• _DIRECTION_: Write out the records word for word, beginning with their first line and continuing through the line that contains "point(797,25)". Include nothing after that line.

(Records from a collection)
>> Start
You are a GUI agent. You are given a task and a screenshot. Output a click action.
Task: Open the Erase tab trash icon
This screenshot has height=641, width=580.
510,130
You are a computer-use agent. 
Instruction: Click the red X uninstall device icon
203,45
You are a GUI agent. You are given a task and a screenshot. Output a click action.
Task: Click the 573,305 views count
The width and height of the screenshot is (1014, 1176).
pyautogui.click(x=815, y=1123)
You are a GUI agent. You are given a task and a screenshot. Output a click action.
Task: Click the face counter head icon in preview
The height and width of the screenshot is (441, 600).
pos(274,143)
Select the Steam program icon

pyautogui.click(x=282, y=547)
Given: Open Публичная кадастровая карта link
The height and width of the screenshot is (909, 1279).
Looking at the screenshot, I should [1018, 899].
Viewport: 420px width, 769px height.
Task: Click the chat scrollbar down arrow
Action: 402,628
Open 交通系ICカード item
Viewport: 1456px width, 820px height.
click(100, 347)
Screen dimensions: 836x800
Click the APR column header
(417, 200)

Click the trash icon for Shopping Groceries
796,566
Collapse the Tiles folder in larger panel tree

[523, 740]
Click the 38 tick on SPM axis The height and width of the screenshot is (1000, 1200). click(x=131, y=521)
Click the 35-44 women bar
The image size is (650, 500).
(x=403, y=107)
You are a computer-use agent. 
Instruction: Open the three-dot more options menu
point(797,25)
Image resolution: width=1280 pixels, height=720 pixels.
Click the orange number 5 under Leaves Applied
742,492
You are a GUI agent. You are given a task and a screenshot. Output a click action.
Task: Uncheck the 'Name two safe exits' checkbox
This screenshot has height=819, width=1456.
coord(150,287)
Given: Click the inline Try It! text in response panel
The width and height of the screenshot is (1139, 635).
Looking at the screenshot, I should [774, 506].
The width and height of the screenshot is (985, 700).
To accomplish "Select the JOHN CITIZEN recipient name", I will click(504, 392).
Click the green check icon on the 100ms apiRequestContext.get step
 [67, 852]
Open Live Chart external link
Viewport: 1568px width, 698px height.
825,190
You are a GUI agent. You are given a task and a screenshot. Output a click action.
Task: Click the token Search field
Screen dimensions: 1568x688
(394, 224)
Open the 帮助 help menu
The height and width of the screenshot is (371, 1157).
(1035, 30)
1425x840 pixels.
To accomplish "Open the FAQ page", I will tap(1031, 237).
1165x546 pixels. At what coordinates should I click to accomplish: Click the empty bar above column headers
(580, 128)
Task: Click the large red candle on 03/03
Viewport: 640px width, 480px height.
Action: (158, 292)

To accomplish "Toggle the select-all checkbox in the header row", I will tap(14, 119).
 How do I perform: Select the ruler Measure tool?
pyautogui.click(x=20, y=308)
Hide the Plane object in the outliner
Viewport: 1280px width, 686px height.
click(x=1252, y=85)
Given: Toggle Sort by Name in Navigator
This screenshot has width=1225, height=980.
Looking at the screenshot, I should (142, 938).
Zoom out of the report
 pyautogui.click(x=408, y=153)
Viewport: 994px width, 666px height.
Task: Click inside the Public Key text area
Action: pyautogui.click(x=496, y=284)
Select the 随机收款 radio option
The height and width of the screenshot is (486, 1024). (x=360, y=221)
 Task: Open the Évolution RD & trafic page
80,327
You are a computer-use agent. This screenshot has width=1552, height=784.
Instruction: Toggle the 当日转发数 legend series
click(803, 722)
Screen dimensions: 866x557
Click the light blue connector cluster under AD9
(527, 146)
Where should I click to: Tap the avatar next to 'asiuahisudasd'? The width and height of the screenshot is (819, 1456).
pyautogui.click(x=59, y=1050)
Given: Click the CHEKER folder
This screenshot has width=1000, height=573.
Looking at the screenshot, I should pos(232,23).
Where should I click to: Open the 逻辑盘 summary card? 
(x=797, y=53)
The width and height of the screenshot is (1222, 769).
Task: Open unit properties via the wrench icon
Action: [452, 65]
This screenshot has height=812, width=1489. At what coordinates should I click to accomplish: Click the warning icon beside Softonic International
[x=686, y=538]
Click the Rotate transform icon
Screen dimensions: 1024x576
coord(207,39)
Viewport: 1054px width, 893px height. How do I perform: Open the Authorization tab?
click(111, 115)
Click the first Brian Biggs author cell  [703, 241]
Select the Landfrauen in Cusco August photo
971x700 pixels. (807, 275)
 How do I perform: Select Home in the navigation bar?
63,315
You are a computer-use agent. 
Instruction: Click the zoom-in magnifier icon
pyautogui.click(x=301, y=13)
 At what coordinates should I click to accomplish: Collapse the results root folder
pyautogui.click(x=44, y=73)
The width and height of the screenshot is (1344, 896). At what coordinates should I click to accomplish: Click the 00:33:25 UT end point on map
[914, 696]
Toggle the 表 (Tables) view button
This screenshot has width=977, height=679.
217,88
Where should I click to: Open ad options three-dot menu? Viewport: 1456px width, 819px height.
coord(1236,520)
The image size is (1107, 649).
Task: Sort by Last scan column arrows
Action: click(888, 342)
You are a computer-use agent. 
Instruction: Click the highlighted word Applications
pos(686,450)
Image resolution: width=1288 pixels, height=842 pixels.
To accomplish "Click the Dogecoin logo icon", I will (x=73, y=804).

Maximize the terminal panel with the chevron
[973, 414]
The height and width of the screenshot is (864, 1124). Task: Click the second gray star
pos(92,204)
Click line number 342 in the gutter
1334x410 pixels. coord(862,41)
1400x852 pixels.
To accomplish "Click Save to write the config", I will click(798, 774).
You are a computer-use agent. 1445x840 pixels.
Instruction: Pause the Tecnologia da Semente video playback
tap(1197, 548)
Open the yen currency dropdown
>> End
• _CORRECT RESPONSE_:
You are a GUI agent. You are given a task and a screenshot. Output a click action.
Task: Open the Erase tab trash icon
This screenshot has height=641, width=580.
510,130
You are a computer-use agent. 
Instruction: Click the red X uninstall device icon
203,45
You are a GUI agent. You are given a task and a screenshot. Output a click action.
Task: Click the 573,305 views count
The width and height of the screenshot is (1014, 1176).
pyautogui.click(x=815, y=1123)
You are a GUI agent. You are given a task and a screenshot. Output a click action.
Task: Click the face counter head icon in preview
The height and width of the screenshot is (441, 600).
pos(274,143)
Select the Steam program icon

pyautogui.click(x=282, y=547)
Given: Open Публичная кадастровая карта link
The height and width of the screenshot is (909, 1279).
Looking at the screenshot, I should [1018, 899].
Viewport: 420px width, 769px height.
Task: Click the chat scrollbar down arrow
Action: 402,628
Open 交通系ICカード item
Viewport: 1456px width, 820px height.
click(100, 347)
Screen dimensions: 836x800
Click the APR column header
(417, 200)

Click the trash icon for Shopping Groceries
796,566
Collapse the Tiles folder in larger panel tree

[523, 740]
Click the 38 tick on SPM axis The height and width of the screenshot is (1000, 1200). click(x=131, y=521)
Click the 35-44 women bar
The image size is (650, 500).
(x=403, y=107)
You are a computer-use agent. 
Instruction: Open the three-dot more options menu
point(797,25)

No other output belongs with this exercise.